«Es braucht Orte der offenen Auseinandersetzung»
Die Mitglieder aus sechs christlich-sozialen Gruppierungen aus der Romandie trafen sich am Nachmittag des 12. Novembers 2023 in Morges unter dem Thema «Eine Zugehörigkeit, die die Solidarität in den Vordergrund stellt» zur «Plateforme Christianisme Solidaire».
Das Ziel der Tagung, an der auch ChristNet beteiligt war, bestand darin aufzuzeigen, wie politisches Engagement aus dem Glauben heraus konkret aussehen kann. Die beiden Referenten René Knüsel und Michel Sommer gaben zunächst einen Input, die Absicht der Veranstaltung war es jedoch, die Teilnehmenden kollektiv an der Weiterentwicklung des Themas in Workshops und Diskussionen teilhaben zu lassen. So wurden die Workshop-Themen nicht vorgegeben, sondern während der Referate von den Teilnehmenden vorgeschlagen. Auf den aufgehängten Zetteln konnten sich weitere Interessierte eintragen, worauf vier Workshop-Gruppen entstanden.
Der Soziologe René Knüsel beschrieb unsere Gesellschaft als eine Welt pluraler und selektiver Zugehörigkeiten, die auch reversibel seien. Jeder und jede versuche, „sich selbst zu sein“. Es bestehe die Gefahr eines „allgemeinen Rückzugs“ ins individuelle Universum. Um diesem entgegenzuwirken, müsse die gegenseitige Akzeptanz oder das, was Soziologen als „organische Solidarität“ bezeichnen, über die soziologischen Unterschiede hinweg bewusst gepflegt werden. Trotzdem gelte es diese zu respektieren, um das Gegenüber auch wirklich anzuerkennen.
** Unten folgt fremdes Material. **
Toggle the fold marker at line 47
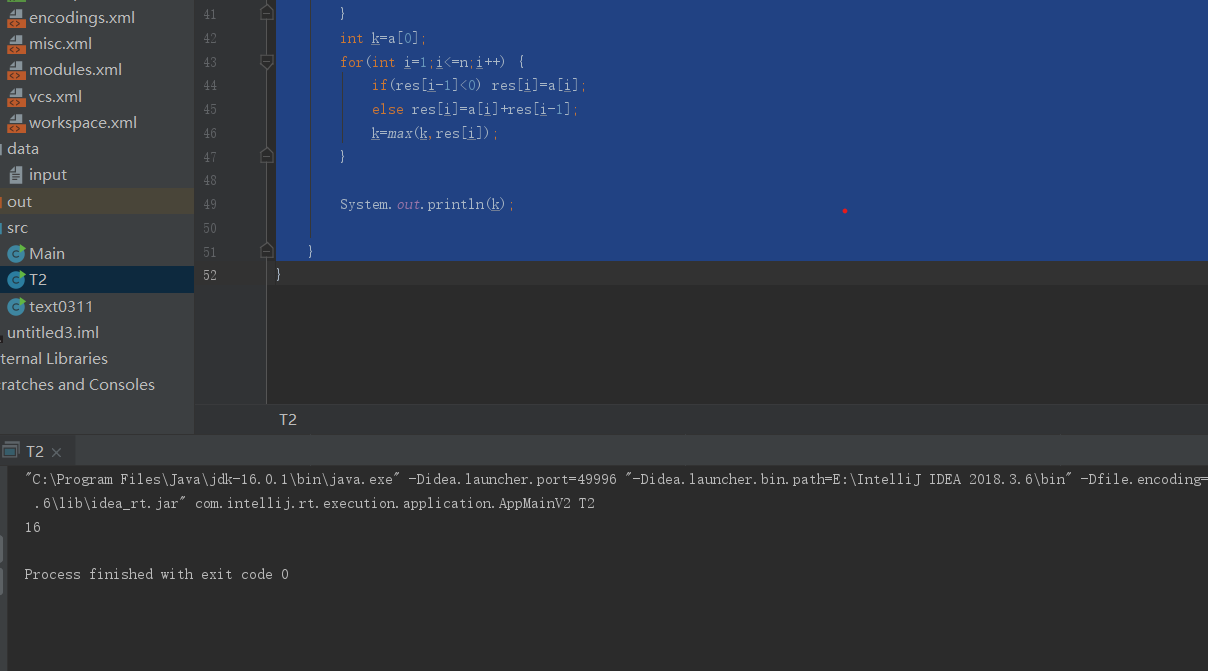The image size is (1208, 671). pos(266,156)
Jeder Mensch habe heute seine identitätsstiftende „Bezugsgruppe“, die sich von Person zu Person unterscheide.
Der Bibelwissenschaftler Michel Sommer interpretierte insbesondere Galater 3,26-29 dahingehend, dass die ersten christlichen Gemeinden ein «Überkleid» namens «Christus» empfangen hätten, das sich über die bisherigen konflikthaft unterschiedlichen sozialen Zugehörigkeiten hinweg gebildet habe. Die Zugehörigkeit zu Christus sei von Grund auf offen für Vielfalt – sowohl intern als auch extern – in Bezug auf Sprachen, soziale Bindungen, Kulturen, Religionen und Biografien. Das berühmte Gleichnis des barmherzigen Samariters beeindrucke gerade dadurch, dass es zeige, wie ein Samariter seine kulturellen Barrieren überwand, um einen verletzten Juden zu pflegen und sich so mit jemandem zu solidarisieren, den er wohl bis dahin nicht als Nächster anerkannt hätte (Lukas 10,25–37).
Die Plenumsdiskussion mit den Referenten machte deutlich, wie wichtig die Entscheidung für ein verbindliches Engagement ist: Dieses helfe, die Interpretation des Evangeliums zu verfeinern, uns darin zu schulen, einander zuzuhören und unsere Argumentationsfähigkeit zu entwickeln. All dies erfordere Orte des offenen Austauschs und Kirchenkonzepte, die offen für Auseinandersetzungen sind, statt Strukturen, die von Generation zu Generation unreflektiert weitergegeben werden.
Weiter unterstrichen Teilnehmende, dass es darum gehe, die Bedürfnisse anderer zu erkennen und anzuerkennen, ihnen Sicherheit zu bieten, ohne ihre kulturelle Zugehörigkeit dominieren zu wollen. Dazu gehöre es auch zu lernen, wie man Frieden schafft, indem man eine Verbindung zu anderen herstellt, ohne Gemeinsamkeiten oder einen Beitrag von der Gegenseite vorauszusetzen. Dieses Lernen erfordere Lernorte, an denen man von Angesicht zu Angesicht mit anderen «seine Batterien auflädt». «Peuple de frères, peuple de sœurs» («Volk von Brüdern, Volk von Schwestern») sangen wir zum Abschluss dieses Nachmittags, der unsere Nähe und unsere gemeinsame Sensibilität und Inspirationsquelle trotz verschiedener Kirchenzugehörigkeiten bestätigt hatte.